DEGs were identified between the two molecular clusters, followed by the identification of two gene clusters of OV samples based on the DEGs (Figure 4A). Furthermore, a total of 390 DEGs were identified between the two clusters. Similarly, significant differences were observed in the expression levels of MRGs and clinical characteristics between the two gene clusters (Figure 4B). There were significant differences in the 51 prognostic related MRGs between the two gene clusters (Figure 4C). By conducting functional enrichment analysis on the DEGs, it was observed that these genes primarily exhibited enrichment in biological processes related to extracellular structure organization, cellular components associated with collagen-containing extracellular matrix, molecular functions involving extracellular matrix structural constituents, and pathways related to protein digestion and absorption (Figure 4D). Notably, the expressed levels of three prominent immune checkpoint genes, namely PD1, PDL1, and CTLA-4, exhibited variations between the two gene clusters (Figure 4E-G).

Construction and validation of the MRGs-related prognostic signature

The LASSO and COX regression analysis methods were performed on DEGs to identify four signature genes, ALDH1A2, P2RY14, KIF26A and GDF6 (Figure 5A-B). Meanwhile, the coefficient values of these genes were shown in figure 5C. The risk score was calculated by assessing the expression levels of four signature genes and their corresponding coefficient values, as indicated by the following formula: risk score = [expressed level of ALDH1A2 × (0.169)] + [expressed level of P2RY14 × (-0.525)] + [expressed level of KIF26A × (0.281)] + [expressed level of GDF6 × (0.262)].The Sankey diagram illustrates that OV samples can be categorized into two distinct MRGs molecular clusters, two gene clusters, and two risk groups based on their respective risk scores (Figure 5D). The risk scores differed between the two molecular clusters and two gene clusters (Figure 5E-F). There were significant differences in the 51 prognostic-related MRGs between the high- and low-risk groups (Figure 5G). A heatmap demonstrated the risk coefficient values of the four signature genes (Figure 5H). Subsequently, we found there was a higher mortality rate among high-risk OV patients (Figure 5I). Risk factors were analyzed in the dataset by univariate and multivariate Cox analyses (Figure 5J-K).

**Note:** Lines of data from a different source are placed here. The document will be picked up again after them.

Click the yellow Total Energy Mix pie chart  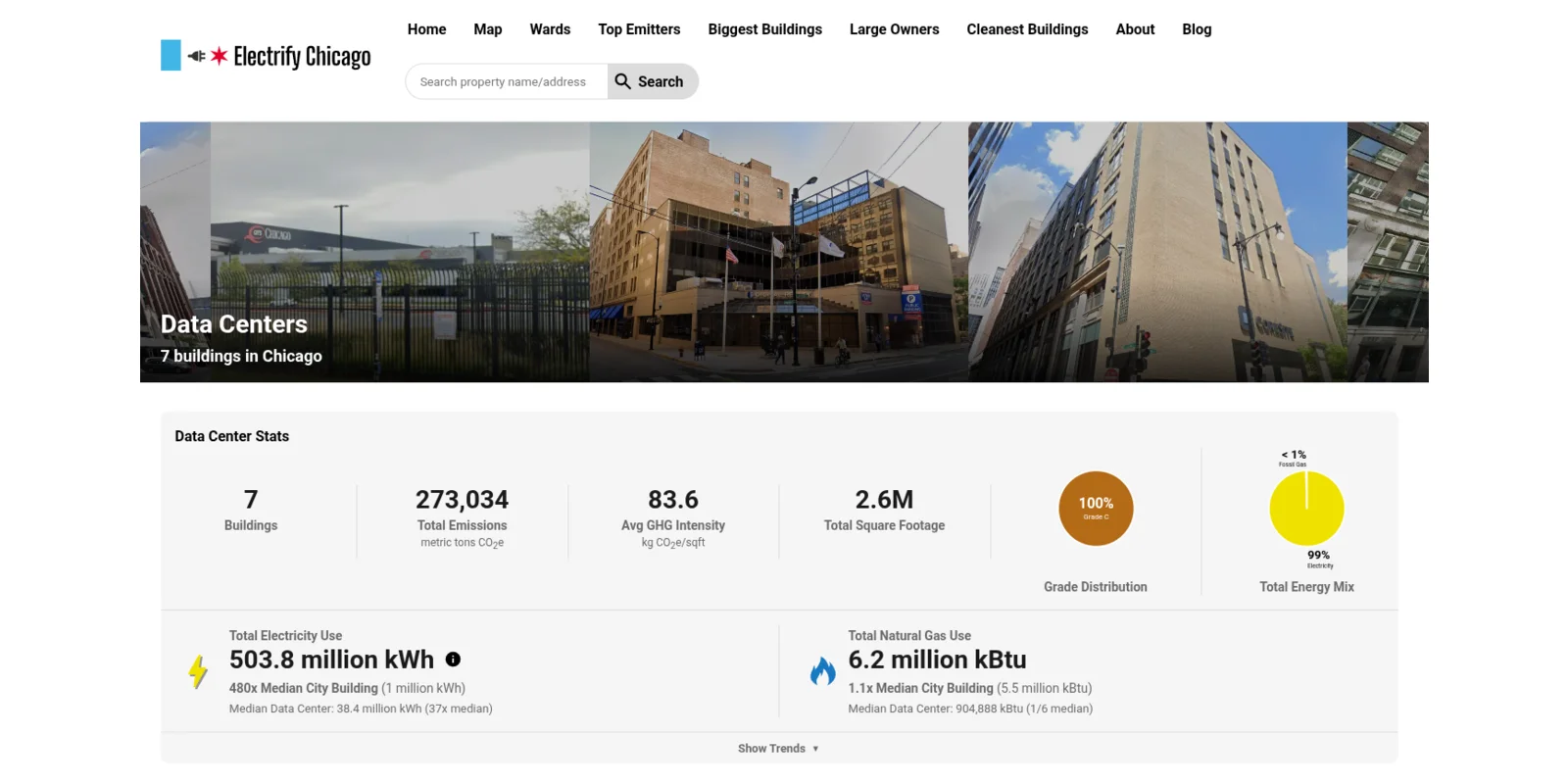(x=1305, y=509)
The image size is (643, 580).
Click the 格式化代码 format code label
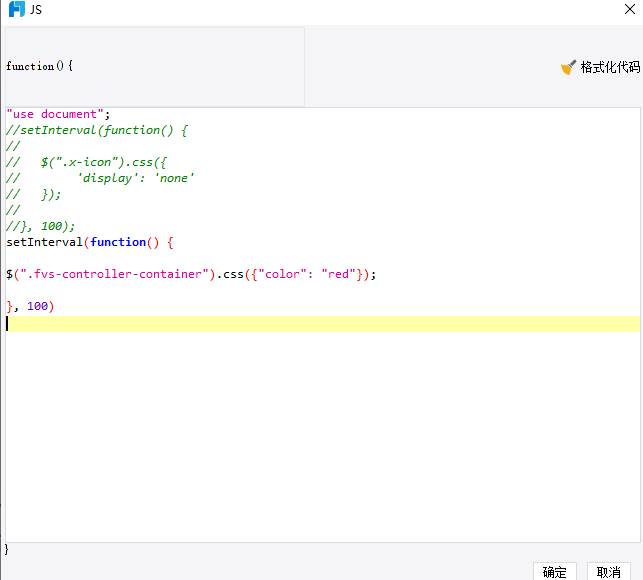[610, 67]
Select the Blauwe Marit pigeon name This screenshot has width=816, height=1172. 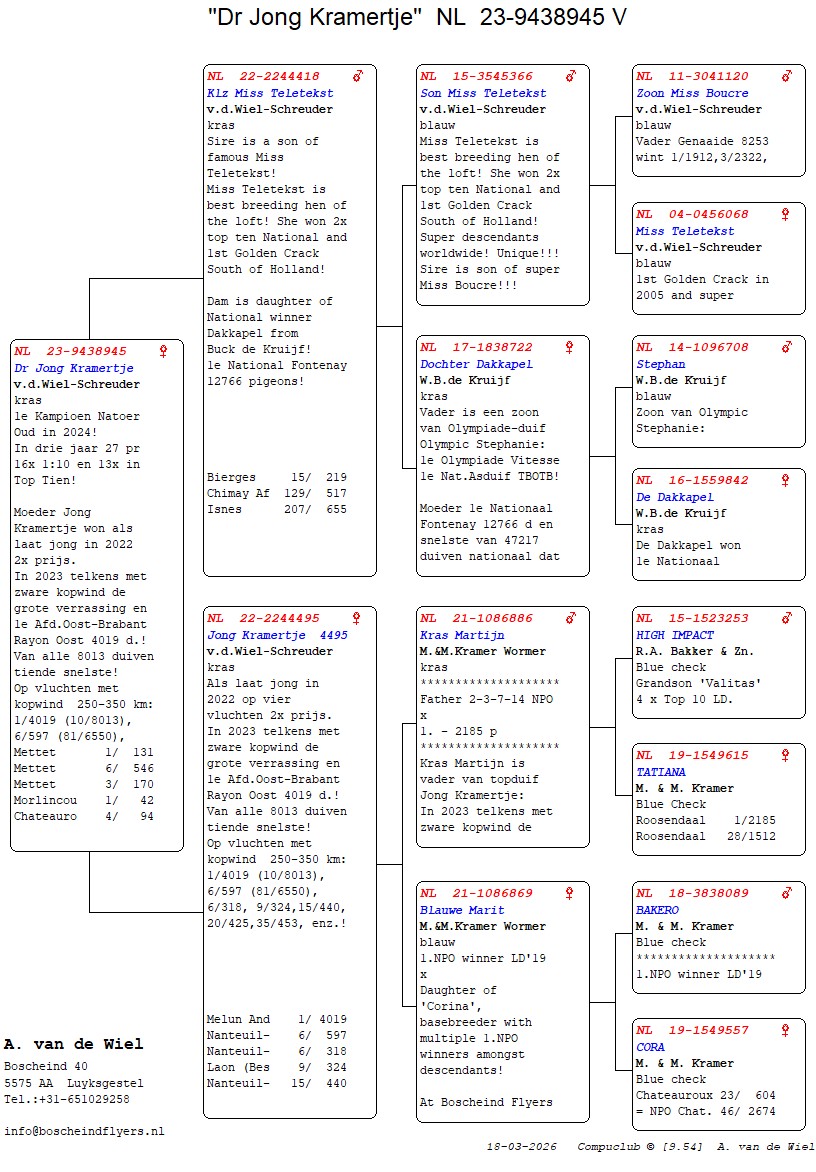tap(462, 910)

Additionally, KM and ROC analyses on one experimental cohort were performed to further explore the efficiency of the risk score in predicting patient survival(Figure 6A, TCGA dataset, p < 0.001, 1-year AUC = 0.684, 3-year AUC = 0.668, 5-year AUC = 0.665) and two validation cohorts (Figure 6B&C, GSE13876, p = 0.019, 1-year AUC = 0.586, 3-year AUC = 0.538, 5-year AUC = 0.544 and GSE26193, p = 0.356, 1-year AUC = 0.362, 3-year AUC = 0.542, 5-year AUC = 0.503). Then we conducted a nomogram based on four risk factors, grade, stage, age and risk scores, from the results of single and multiple factor cox analysis (Figure 6D). The calibration plot demonstrated a close agreement between the nomogram-predicted survival rates and the actual survival rates (Figure 6E).

The immune cell infiltration and TME in high- and low-risk groups

In order to validate the precision of our risk score in making predictions, an examination was conducted on the immune condition of both the high- and low-risk groups. The analysis revealed a correlation between the risk scores and four distinct types of immune cells, namely CD8 cells, plasma cells, activated NK cells, and memory B cells (Figure 7A). Additionally, a significant association was observed between the four signature genes and numerous infiltrations of immune cells, including follicular helper T cells (Figure 7B). Figure 7C demonstrated that the low-risk group exhibited a significantly lower stromal score (p < 0.05) and a significantly higher immune score (p < 0.001) compared to the high-risk group. Additionally, our findings revealed a strong correlation between high RNA stemness scores (RNAss) and lower risk scores (Figure 7D). These results provide evidence that the signature genes we identified are intricately linked to the immune profile of the cells.

 Figure 5 

Development of the prognostic signature. (A, B) Partial likelihood deviance and the LASSO regression analysis on the prognostic signature genes. (C) The coefficient values of the multivariate Cox regression. (D) Sankey diagram exhibited the two molecular clusters, two gene clusters and two risk groups. (E, F) Differences in risk score among the two molecular clusters and two gene clusters. (G) Differences in expression levels of MRGs in the two risk groups. (H)The heatmap showed the expression levels of the four signature genes among the two risk groups. (I) Risk score and survival status of OV individuals. (J-K) The risk parameters of single and multiple factors Cox regression analyses in OV individuals.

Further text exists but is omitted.